- _Text under study_:
____

May 01, 2014

The Geographic Position Structure (GPS) algorithm of Elhaik et al. (2014) is basically wrong

In the previous post I showed that the new paper by Elhaik et al. presents as its own (without citation) two of my ideas that were published on the web ~2 years before the paper was submitted.

I also took some time to evaluate the new aspect of their "geographical positioning system" (GPS) which is an algorithm to determine the geographic position of samples given their genetic distances to a group of reference populations. This is described under the heading "Calculating the biogeographical origin of a test sample" of their paper and I include a screenshot of it on the left to help you follow along.

From Equation (2) it is easy to see that the predicted position of the test sample is shifted away from the position of the best matching reference population (Positionbest) and towards the other reference populations (Position(m)) with the contribution of each reference population being weighted by wm which is the ratio of the distance of the closest population to the distance of the m-th reference population.

____

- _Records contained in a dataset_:
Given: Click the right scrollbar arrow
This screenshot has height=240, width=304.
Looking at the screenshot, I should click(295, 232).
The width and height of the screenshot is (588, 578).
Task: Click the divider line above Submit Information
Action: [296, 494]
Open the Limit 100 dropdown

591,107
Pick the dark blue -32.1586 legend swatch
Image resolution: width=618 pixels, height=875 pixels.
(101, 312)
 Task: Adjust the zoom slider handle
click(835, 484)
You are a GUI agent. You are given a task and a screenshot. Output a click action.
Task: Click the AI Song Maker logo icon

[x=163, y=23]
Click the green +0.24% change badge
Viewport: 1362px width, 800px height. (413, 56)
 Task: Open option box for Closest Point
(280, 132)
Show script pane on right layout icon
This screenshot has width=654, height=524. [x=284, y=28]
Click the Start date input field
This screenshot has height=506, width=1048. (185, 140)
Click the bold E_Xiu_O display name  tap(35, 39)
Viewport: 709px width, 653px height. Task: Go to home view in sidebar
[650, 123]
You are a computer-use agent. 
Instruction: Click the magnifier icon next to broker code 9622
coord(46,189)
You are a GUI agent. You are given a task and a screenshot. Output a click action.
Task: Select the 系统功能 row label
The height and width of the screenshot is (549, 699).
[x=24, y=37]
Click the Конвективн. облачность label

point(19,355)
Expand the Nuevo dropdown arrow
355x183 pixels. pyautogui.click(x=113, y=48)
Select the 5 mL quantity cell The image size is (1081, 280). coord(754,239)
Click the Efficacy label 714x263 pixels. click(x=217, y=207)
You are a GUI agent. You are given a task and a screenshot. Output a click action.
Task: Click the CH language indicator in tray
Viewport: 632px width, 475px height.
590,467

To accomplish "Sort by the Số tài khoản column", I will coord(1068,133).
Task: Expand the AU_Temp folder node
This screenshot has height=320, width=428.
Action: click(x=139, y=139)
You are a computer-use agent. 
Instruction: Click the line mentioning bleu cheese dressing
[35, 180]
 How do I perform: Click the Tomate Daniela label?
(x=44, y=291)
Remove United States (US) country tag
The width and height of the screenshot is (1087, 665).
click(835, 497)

____

- _Things to do_:
1. Answer these questions from the post on the GPS algorithm of Elhaik et al., one answer per line:
(a) On what date is the post dated?
(b) Under what heading does the paper describe the algorithm?
(c) In Equation (2), what ratio does wm stand for?
2. Resume the post on the GPS algorithm of Elhaik et al. after its last sentence.

- _Answers to this exercise_:
1.
(a) May 01, 2014
(b) "Calculating the biogeographical origin of a test sample"
(c) The ratio of the distance of the closest population to the distance of the m-th reference population

2.
A little basic geometry (right) informs us that points on the circle have a constant ratio of distances (d2/d1) to points B and A.

That is, BC/CA = BD/DA = BP/PA

In terms of the Elhaik et al. (2014) algorithm this constant ratio is wm, so if A and B are two reference populations, and the test sample is e.g., either C or D, then the same constant weight applies (and this is true for all points on the circle).

In practical terms, the algorithm of Elhaik et al. (2014) will predict the same geographical locations for all points on the circle. This will be perfectly accurate for C and biased for every other point on the circle (with D being the absolute worst).

It is actually easy to test whether the test population is like C or like D; in the case of C it is CA+CB=AB. This is a simple test of collinearity that exploits the fact that not only the distance of the test population to reference ones, but also the distance of the two reference populations from each other. And, indeed, it's easy to see that for a test population P we can estimate genetic distances AP, PB, and AB and these uniquely define the circle on which the point must lie. Do this for all pairs of reference populations, find the distribution of the intersections of these circles, find a peak of this distribution (if such exists) et voila you have a sound mechanism for localizing individuals based on genetic distances. I expect to see something like this in Nature Communications circa 2016.

8 comments:

Andrés said...

The method has also a fundamentally wrong approach: that men move freely equally in all directions. But there are such things as glaciers, seas, mountains and deserts.

stéphane Mazieres said...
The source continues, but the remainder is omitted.